C’était supposé être un article sur Novalis

Parfois c’est la personne invitée qui m’inspire plus que le poème qu’elle lit. C’est le cas avec Maud lisant un extrait de Georg Philipp Friedrich de Freiherr von Hardenberg dit Novalis (1772-1801), le premier des romantiques allemands et européens.

Enfin, pas Maud spécifiquement, car je sais peu de choses d’elle. C’était la petite amie de mon voisin de l’époque, Guillaume (qui lit un poème de Segalen pour Projet Orphée). Ils s’étaient rencontrés à la piscine municipale et après une conversation prometteuse, Maud avait discrètement glissé son numéro de téléphone dans les affaires de Guillaume. Il ne s’en est aperçu que des semaines plus tard, ce qui a valu a Maud quelques moments d’incertitude.

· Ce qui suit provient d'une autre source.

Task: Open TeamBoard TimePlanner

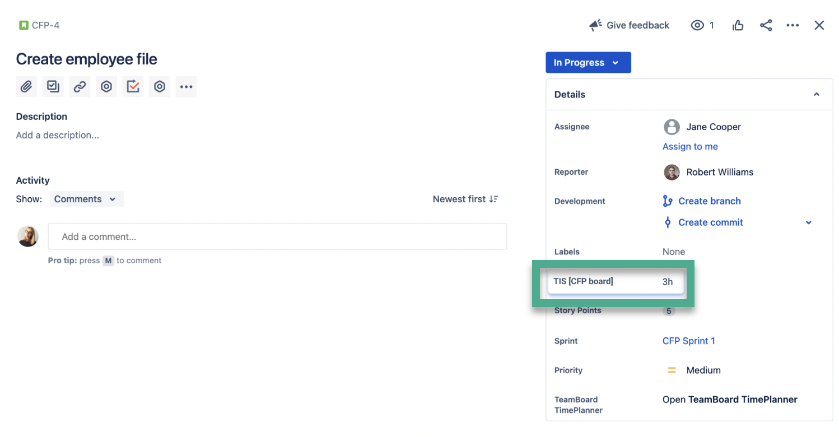Action: click(729, 399)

Quand je l’ai rencontrée, elle étudiait en Suisse, dans l’ingénierie en construction et bâtiments. L’accent que vous entendez sur l’enregistrement n’est pourtant ni suisse, ni allemand.

Maud lit un extrait du poème Celui qui solitaire en sa chambre / wer einsam sitzt in seiner Kammer de Novalis.
Hymnes à la nuit et Cantiques spirituels. Traduit de l’allemand par Raymond Voyat. Orphée, La différence, 1990. 127 pages

Comme moi, Maud est née et a grandi en Alsace, cette région de France où l’on parle encore l’alsacien, un dialecte allemand. Il n’est pourtant pas ou peu enseigné à l’école. La transmission est familiale et communautaire. Toute ma famille parle alsacien : parents, grands-parents, oncles, tantes, cousins… sauf mes frères et sœurs et moi. Mes parents le parlaient entre eux, et petits nous leur parlions aussi en alsacien. Mais notre scolarité se faisant en français, c’est cette langue qui est rapidement devenue la langue exclusive. Dans une conversation en alsacien, nous répondions en français. Mes parents n’ont jamais insisté pour que nous parlions le dialecte.  A l’adolescence, j’ai même rejeté une langue et une culture que je percevais comme repliée sur elle-même. Le monde est grand, l’alsace tout petit : c’était un nid d’où s’envoler, pas se blottir. Même si je ne le parlais plus, j’avais honte de l’accent que j’avais conservé. Arrivée à l’université, j’ai définitivement effacé toute trace d’un accent qui s’accordait mal avec l’idée que je me faisais de la sophistication citadine.

Ce n’est qu`à mes 30 ans que j’ai réalisé ma bêtise et mon snobisme. Moi qui me passionnais pour d’obscures micro-cultures du bout du monde, je méprisais la mienne. J’ai compris que mon rejet de la langue me privait d’une partie de ma mémoire familiale et collective, bien que je me sois toujours intéressée à l’histoire de l’Alsace.

Mais il ne s’agit pas simplement du passé : parler alsacien en 2020 c’est aussi se donner des chances d’emploi et d’études en Allemagne ou en Suisse, avec quelques adaptations. A Strasbourg, avec le pont qui traverse le Rhin, on est à 10 minutes de la première ville allemande. Touristes en visite à Strasbourg, prenez donc le tram en direction de Kehl : vous vous apercevrez à peine que vous traversez la frontière. Il n’y pas de poste de contrôle (espace Schengen), l’architecture est sensiblement la même, les döner kebab aussi ! Pas de doute cependant : on est bien en Allemagne, même si Kehl est habitée par beaucoup de français qui font quotidiennement l’aller-retour à Strasbourg pour travailler.

Il n’est pas trop tard pour réapprendre l’alsacien. Je pourrais m’inscrire aux cours de l’Office pour la Langue et les Cultures d’Alsace et de Moselle. Ou je peux juste m’asseoir avec un kaffee und kuchen et ouvrir grand les oreilles à la prochaine réunion familiale. S’ech nemer zü spät.